Toronto Sees Spike In House Sales as Vancouver Market Cools.

Toronto is experiencing a spike in sales of single-family homes fetching at least $1-million while the Vancouver market slows down, a trend that is forecasted to carry over into the fall.

The firm said Vancouver sales of single-family homes in the $1 million-plus range declined by 30 per cent in July and by 65 per cent in August, compared with the same months last year. Sales of Vancouver luxury homes over $4 million were off by 33 per cent year-over-year in July and by 46 per cent in August.

The Vancouver market appears to be finally going through slowdown after a three-year rally. The average price of detached properties sold within Vancouver’s city limits fell to $2.6-million in August, down 11.6 per cent from July, while the average price within Toronto proper rose 0.3 per cent to $1.21-million, according to data from real estate boards.

Sotheby’s International Realty Canada said the introduction of the 15 per cent foreign buyer tax by the provincial government on Aug. 2 “injected uncertainty” into the market and is expected to moderate sales activity in the fall. B.C. brought in the foreign buyer tax to curb property speculation.
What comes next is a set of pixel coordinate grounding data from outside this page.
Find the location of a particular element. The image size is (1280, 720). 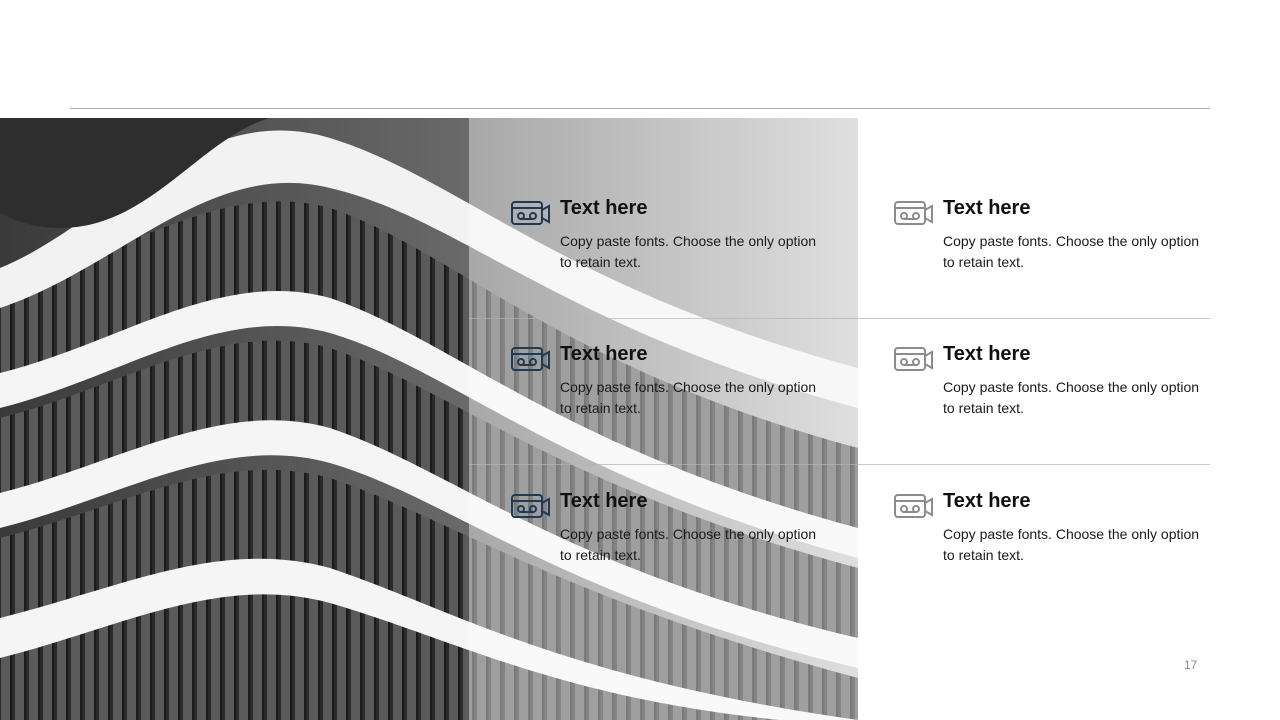

header-divider is located at coordinates (640, 108).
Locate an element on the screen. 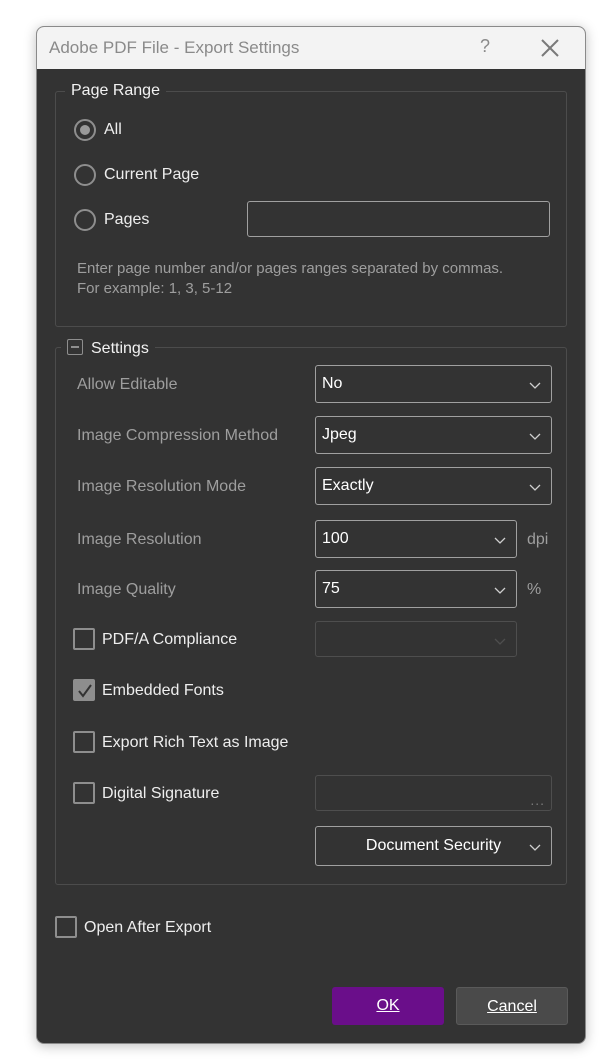  image-resolution-mode-label: Image Resolution Mode is located at coordinates (162, 486).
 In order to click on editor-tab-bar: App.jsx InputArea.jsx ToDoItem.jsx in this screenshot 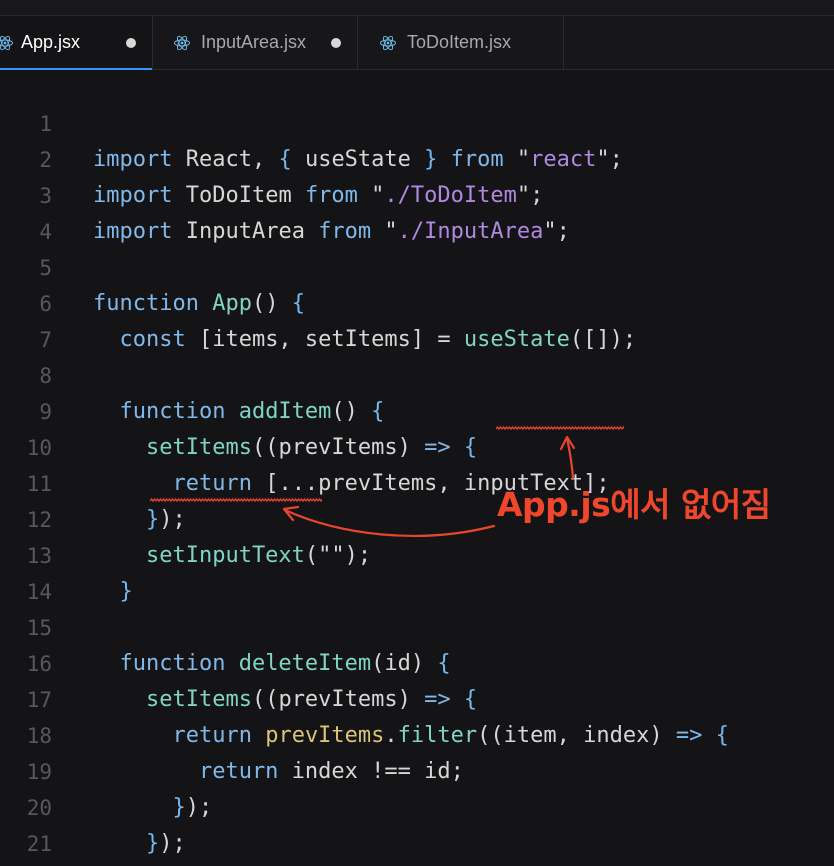, I will do `click(417, 43)`.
It also gave the city the power to tax empty homes, a move that Vancouver Mayor Gregor Robertson on Wednesday said could result in some homeowners soon paying as much as an extra two per cent tax on their properties.

Data released by the B.C. government show foreign buyers accounted for 10 per cent of sales of all housing types in Metro Vancouver during a five-week period from June 10 to July 14. Toronto and Vancouver remain by far the country’s two most expensive places to buy houses.

Year-over-year sales of single-family homes worth more than $1 million in July and August were up by 83 per cent in the Greater Toronto Area and by 55 per cent in the city of Toronto. Sales of condos in that same price range also showed a bigger summer jump, rising 89 per cent in the Greater Toronto Area and 86 per cent within the city of Toronto.

Sotheby’s didn’t examine Greater Vancouver, but its data show boom times in the Greater Toronto Area. There were 3,026 sales of single-family houses in the GTA in July and August, up 82.6 per cent from the same two months in 2015.